[RECORD SET]:
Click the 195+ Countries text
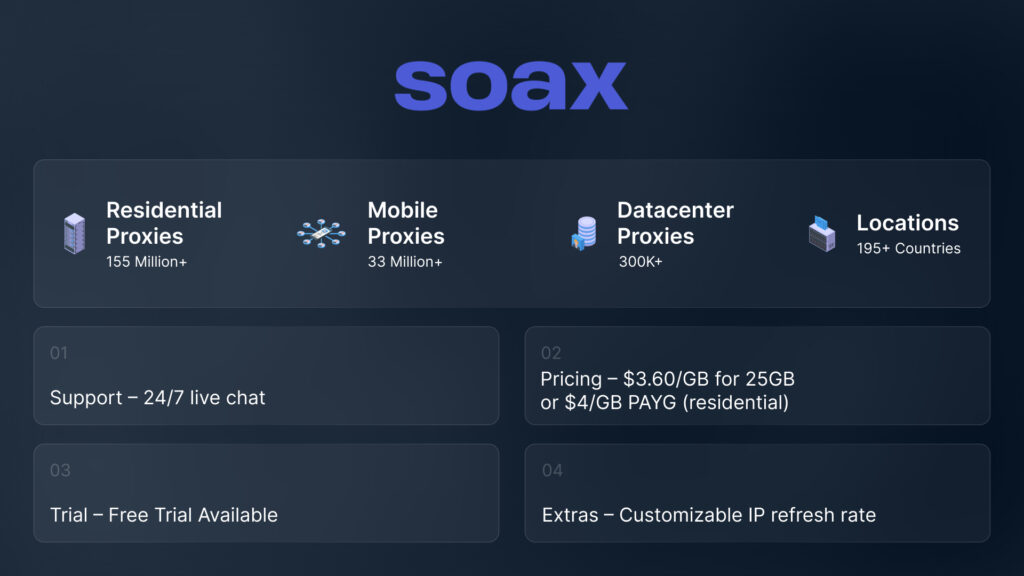Image resolution: width=1024 pixels, height=576 pixels. point(908,248)
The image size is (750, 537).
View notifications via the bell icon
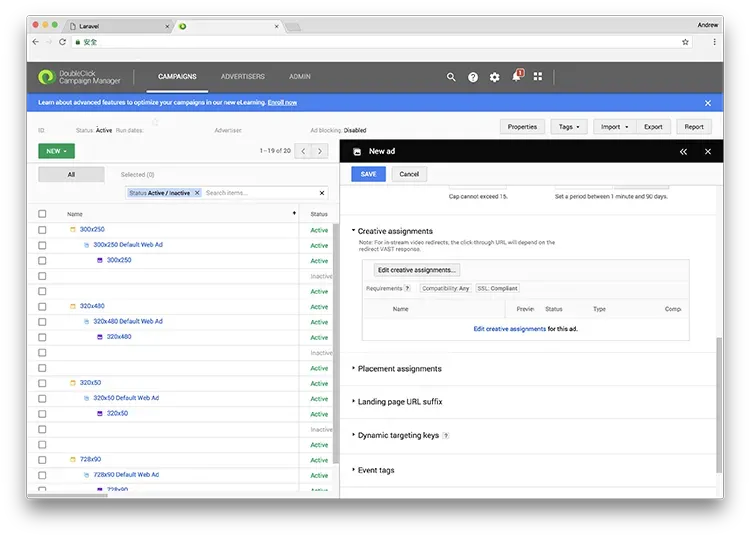coord(516,77)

[EXERCISE REQUIREMENTS]:
Beginning at the line that contains "The image size is (750, 537).", give the remaining lines of the records again exactly, through the last one. Leave out pictures.

[SOLUTION FOR THIS PROBLEM]:
The image size is (750, 537).
View notifications via the bell icon
coord(516,77)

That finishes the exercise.